Since our beginning, CalCAN has advocated for policies that help ease opportunities for farmers and ranchers to pursue climate-friendly agricultural practices. This legislative session CalCAN and our allies support two bills that, if passed, will remove barriers to renewable energy generation on farms and provide technical assistance to growers on key soil management issues.
First, on the renewable energy front: Senator Lois Wolk (D-Davis), who championed our successful bill last year (SB 489), is once again advocating for legislation to make it easier for farmers and ranchers to generate renewable energy to run their operations. Senate Bill 594, the Net Energy Metering Aggregation bill, will allow producers and others who participate in the Net Energy Metering program to aggregate the electrical load of their meters.
Farmers and ranchers typically have multiple meters on their property. Current law prohibits the power generated by solar panels, wind turbines or other renewable energy generators hooked up to one meter to be credited to other meters. Consequently, farmers would have to install a separate energy source for each meter, which is extremely inefficient and cost prohibitive and limits their ability to be part of the state’s transition to a clean energy future.

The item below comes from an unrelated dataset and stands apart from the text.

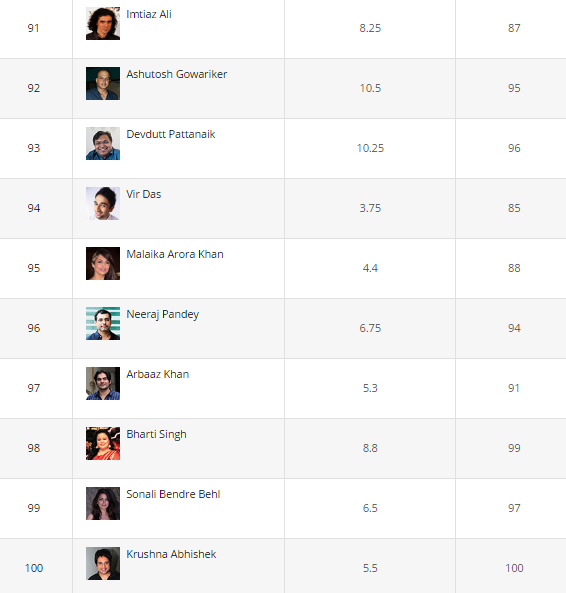
Task: Select Devdutt Pattanaik's portrait thumbnail
Action: click(103, 143)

SB 594 will spur new distributed renewable energy generation in California. The bill will be debated by the Assembly Utilities and Commerce committee on June 18th. If you would like to support SB 594, click here for a sample letter of support that you can fax to Senator Wolk.

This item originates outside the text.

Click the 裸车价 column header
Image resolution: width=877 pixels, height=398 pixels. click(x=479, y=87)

Second, the soil management bill: CalCAN supports Assembly Bill 2174, authored by Assemblymember Luis Alejo (D-Salinas). The bill proposes that the Fertilizer Research and Education Program (FREP) grant program can fund voluntary programs to provide technical assistance to growers on nutrient management planning and related activities.
The bill comes on the heels of recent report to the state legislature that finds that agriculture is responsible for over 90 percent of the nitrate groundwater contamination found in the Tulare Lake Basin and Salinas Valley. The primary sources of the contamination are synthetic fertilizer and manure applications to cropland. Fertilizer is also a source of nitrous oxide emissions, a potent greenhouse gas.
The FREP program, overseen by the California Department of Food and Agriculture, funds research and education programs intended to address fertilizer use efficiency and prevent groundwater nitrate pollution. AB 2174 would allow organizations like UC Cooperative Extension and Resource Conservation Districts to apply to the FREP program to provide technical assistance to growers interested in addressing fertilizer use on their operations and help protect groundwater and other natural resources.